* Goal *
Copy the items starting at the line that contains "1285x723 pixels." and ending at the line that contains "This screenshot has height=528, width=1243.", swapping "screenshot" for "screen image" and keeping everything else the same. Leave the pictures out of your answer.
==== Dataset content ====
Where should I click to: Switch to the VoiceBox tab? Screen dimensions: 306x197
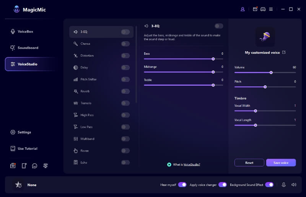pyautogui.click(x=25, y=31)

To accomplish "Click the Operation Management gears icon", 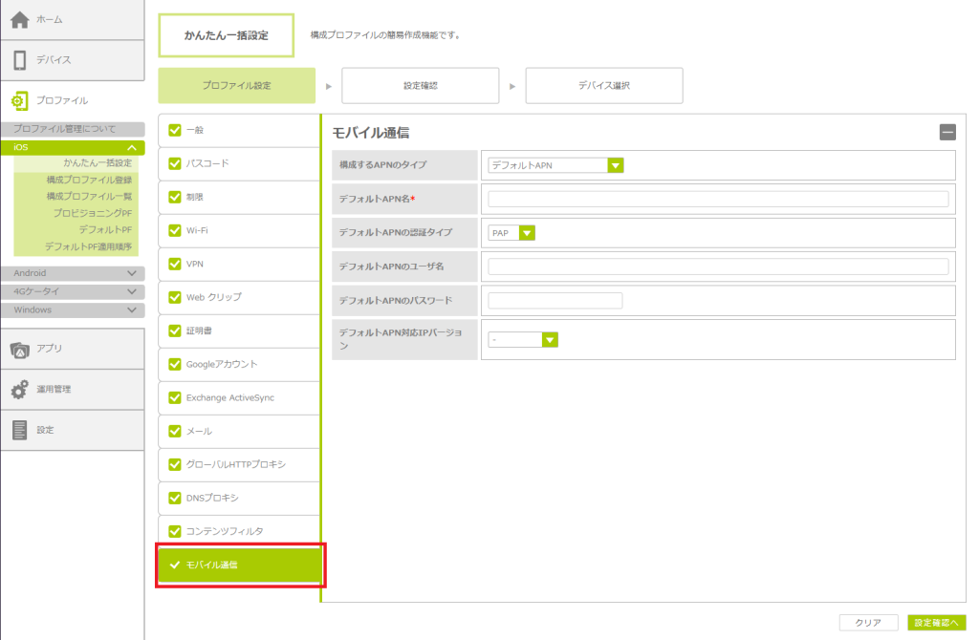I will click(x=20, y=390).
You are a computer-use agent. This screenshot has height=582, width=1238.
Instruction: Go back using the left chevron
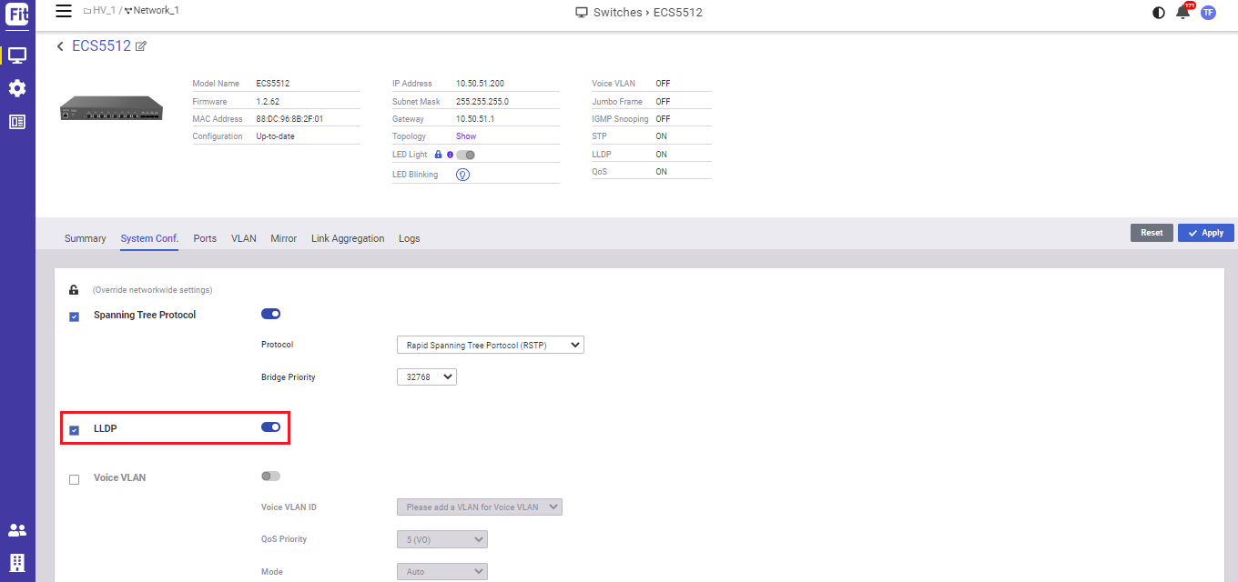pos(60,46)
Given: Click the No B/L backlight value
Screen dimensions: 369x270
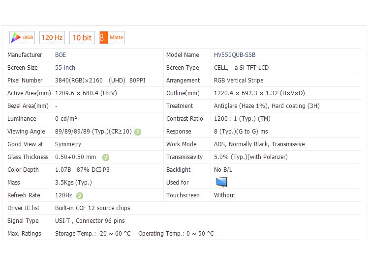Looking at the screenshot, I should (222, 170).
====
==== Dataset content ====
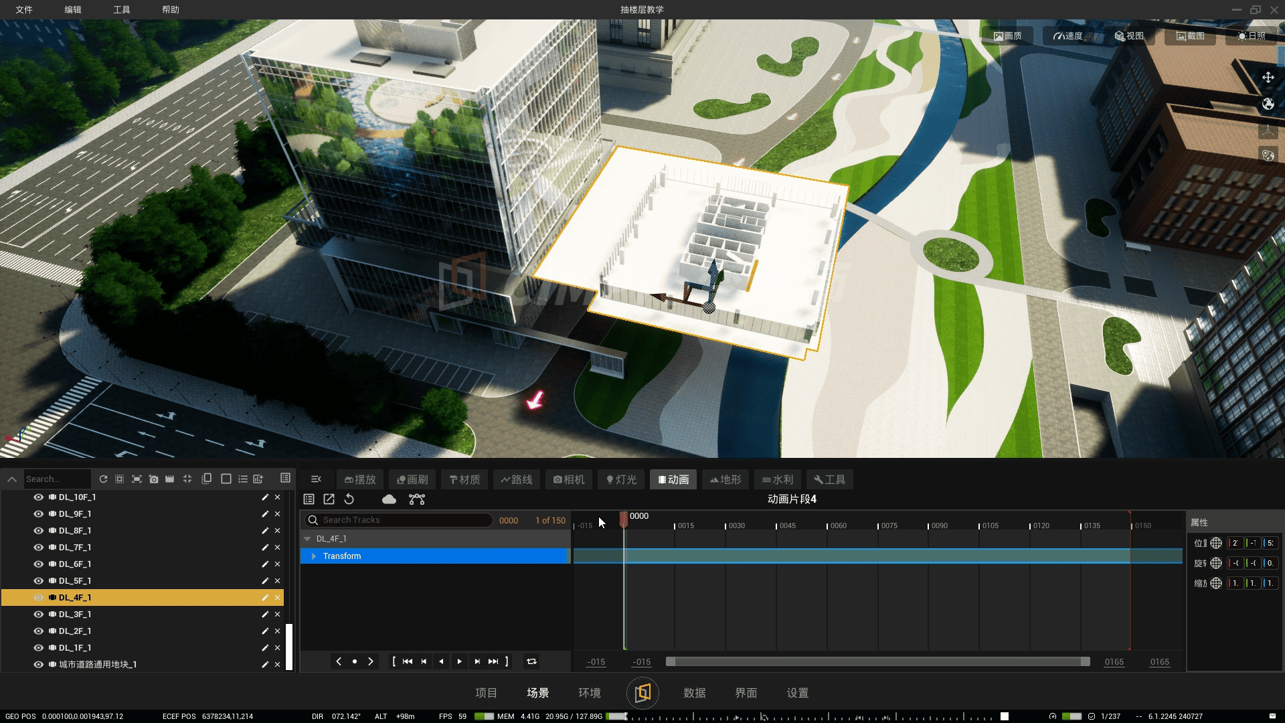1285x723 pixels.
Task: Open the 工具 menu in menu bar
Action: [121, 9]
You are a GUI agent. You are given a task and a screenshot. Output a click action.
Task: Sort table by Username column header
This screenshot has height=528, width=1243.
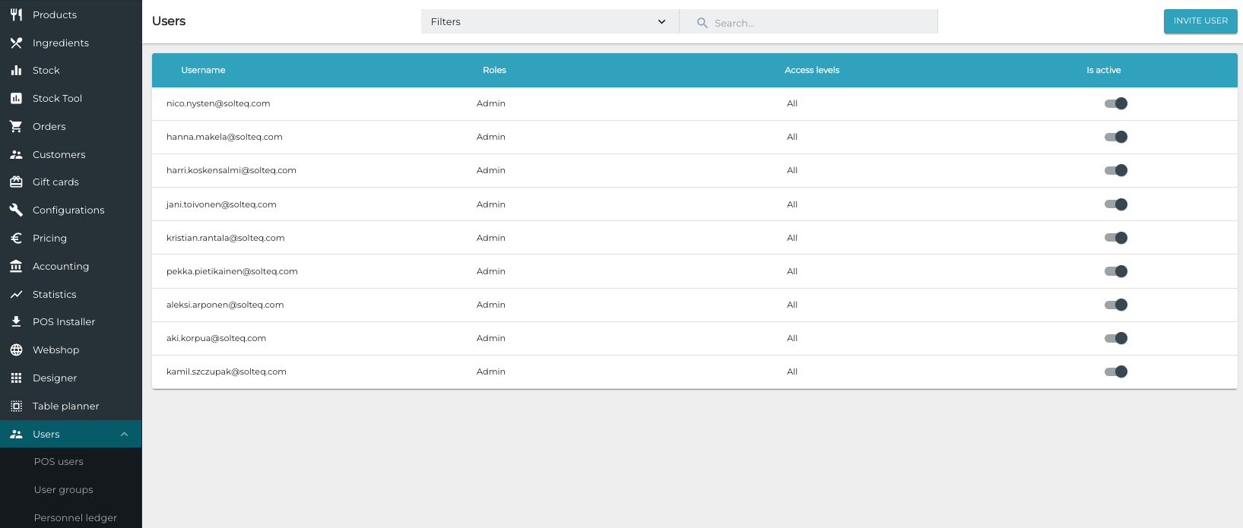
====
* The output *
1285x723 pixels.
Task: Open the 工具 menu in menu bar
Action: [121, 9]
You are a GUI agent. You are given a task and a screen image. Output a click action.
Task: Sort table by Username column header
This screen image has height=528, width=1243.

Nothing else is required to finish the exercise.